20Si ce cadre théorique problématise la jonction et ses empêchements, il laisse dans l’ombre l’accord nécessaire à l’instauration réciproque des visages. Tel est précisément l’enjeu du schéma de l’épreuve fondé sur l’opposition /collusion vs antagonisme/ qui prévoit deux parcours de transformation prenant le sens d’une conjonction ou d’une disjonction. Ces représentations complémentaires introduisent des compétences modales positives remplissant ce que Latour (2012) appelle des conditions de félicité, et des compétences négatives correspondant à des conditions d’infélicité. En associant la hiérarchie modale de l’exposition et celle de la collusion, des conditions de félicité semblent réunies pour assurer l’instauration réciproque des visages.

21Si la modalité du pouvoir faire impliquée dans l’exposition semble dès lors déterminante, celle du vouloir faire doit retenir notre attention. Première modalité mentionnée par Greimas (1983) et condition de l’existence du sujet pour Arendt (1977), le vouloir pourrait contrôler la hiérarchie modale, suivant ainsi le statut d’objet de quête du visage. Non seulement il est désirable et constitue un pôle d’attraction dans le champ de présence, mais nous apprêtons le nôtre à ce regard social (suis-je présentable ?). Mais une nuance s’impose car cette attractivité soumet le vouloir individuel à une exigence sociale qui le convertit en un devoir vouloir. Arendt a souligné la contradiction : que reste-t-il du vouloir s’il est soumis à une contrainte sociale ? Typiquement endotaxique, le vouloir a subi une mutation.

  • 4 Le film de Beckett déjà mentionné souligne ce devoir.

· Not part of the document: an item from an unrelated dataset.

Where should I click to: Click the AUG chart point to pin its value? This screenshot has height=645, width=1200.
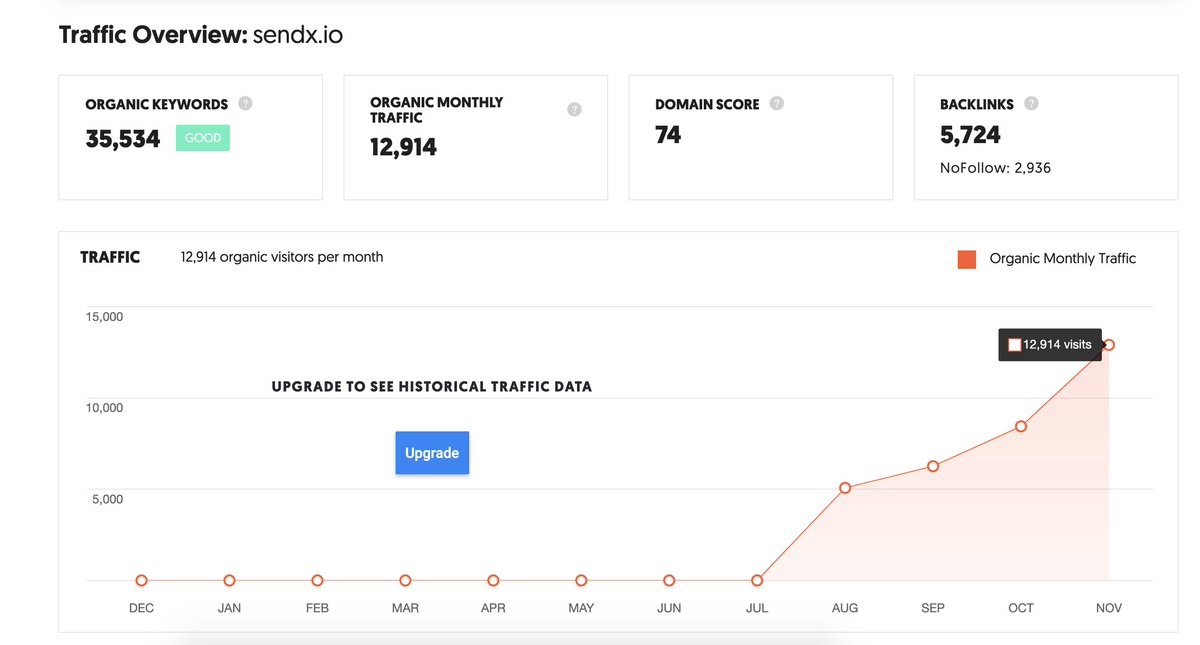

22Cette prescription trouve son pendant dans le devoir de l’apparence décrit par Arendt (1977). Dissimuler les secrets, masquer nos émotions sous l’idéal social du « sourire gracieux » constituent diverses façons de « danser le visage » (Belting 2013) et non de l’oblitérer4. Il faut pourtant distinguer le devoir de l’apparence et celui de l’exposition du visage. Le masquer ou le voiler n’exonère pas de cette contrainte mais introduit seulement une apparence voilée… On aperçoit la contradiction apportée au schéma de l’exposition par celui de l’obstruction et l’introduction d’une condition d’infélicité. Mais tout n’est peut-être pas perdu : le masque pourrait susciter ou accentuer le vouloir voir, rendre le visage plus désirable encore, à la façon du voile qui, dans la peinture, montre autant qu’il cache. Dans ce cas, le masque tout comme le voile de la peinture aurait acquis le statut de parure.

23Avec cette discussion, nous reconstituons une structure modale complexe, combinaison de devoir, vouloir, pouvoir faire et être où, dans l’affichage du visage comme dans son instauration, le vouloir est contrôlé par un devoir social.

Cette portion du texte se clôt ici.